“Thought you’d come to it. You mean that I poison the girl and her uncle. Smith has to come back to us because he has no one else. The skipper and crew will know nothing, and will be told a tale. That’s it, eh?”
“Of course, though it needn’t be put quite like that. The best of doctors cannot save every patient. Lechworthy would be distracted, and a sleeping-draught might be necessary—and a mistake might occur. That’s the way I’m going to put it—to Smith, to the men here, to everybody. You can trust me.”
“Absolutely. But you’re in too much of a hurry. I’m not going to do it.”
“Why not? Because you’re called in as a doctor? Man, our lives are at stake. Let’s be frank. I won’t face a trial and penal servitude to follow. Would you? You were ready to do much worse than this. It isn’t a time for—”

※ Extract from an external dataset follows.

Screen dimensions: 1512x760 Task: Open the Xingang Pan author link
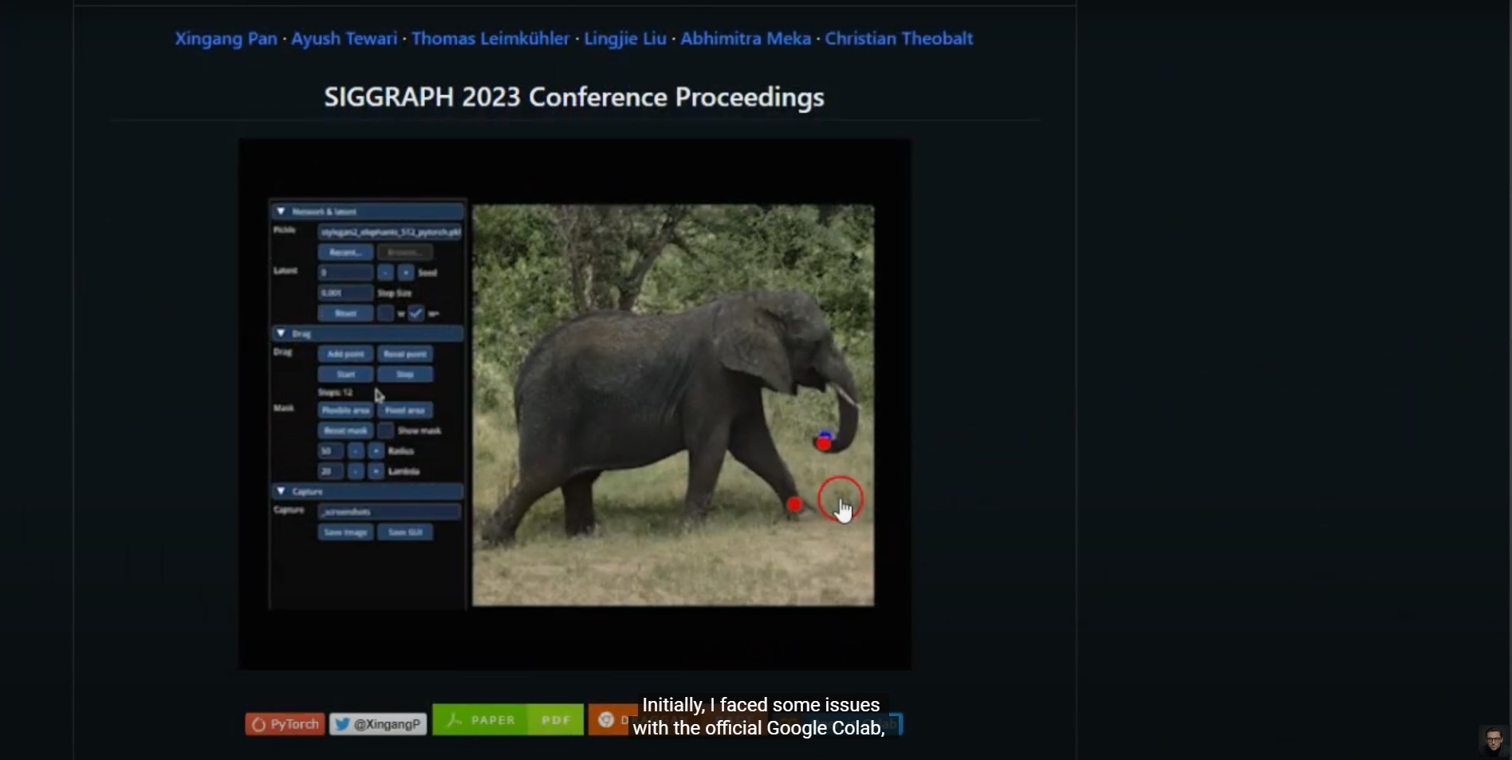coord(226,38)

“I know,” said the doctor. He had finished with his boots now, and stood upright. “It’s not exactly a point of professional etiquette. The thing simply isn’t sport. It’s too easy and too dirty.”
“But this isn’t reasonable. You’re willing to sink the Snowflake and—and all that’s implied in that.”
“Willing to try. The scuttling of a schooner is not too easy. Teetotal millionaires can afford luxuries, and you may bet there’s a good sober skipper and a picked crew on board the Snowflake. They will be awake. If I were caught cutting a pipe, or fooling with the sea-cocks, or doing something surgical to the boats, I think—well, objections would be raised. Also, the problem of the one survivor takes some thinking out. It’s likely there would be too many survivors or none at all. It’s blackguardly enough, but still there is an element of risk about it. As for the other thing, well, to cut it short, I won’t do it.”
“Then I must leave it,” said Sir John. “I think you’re missing a chance, but that can’t be helped. When do you return?”
“Can’t say. To-night perhaps, if the patient doesn’t need me. Well, good-bye, Sweetling. Get ’em to elect Hanson secretary if you can. If I can’t come I’ll write.”
Sir John crept back again into bed. He did not mean to break with Pryce, and he had shown less anger than he felt. He was not really surprised at Pryce’s prompt and definite refusal. He had dealt with many bad men—some worse than the doctor—and he was a bad man himself; and he had come constantly on the bad thing that the bad man would not do. He had found the distorted sense of honour in men who had done some dishonourable things. He had found generosity in thieves and tender-heartedness in a murderer. Even as the good sometimes fall, so do the bad sometimes rise.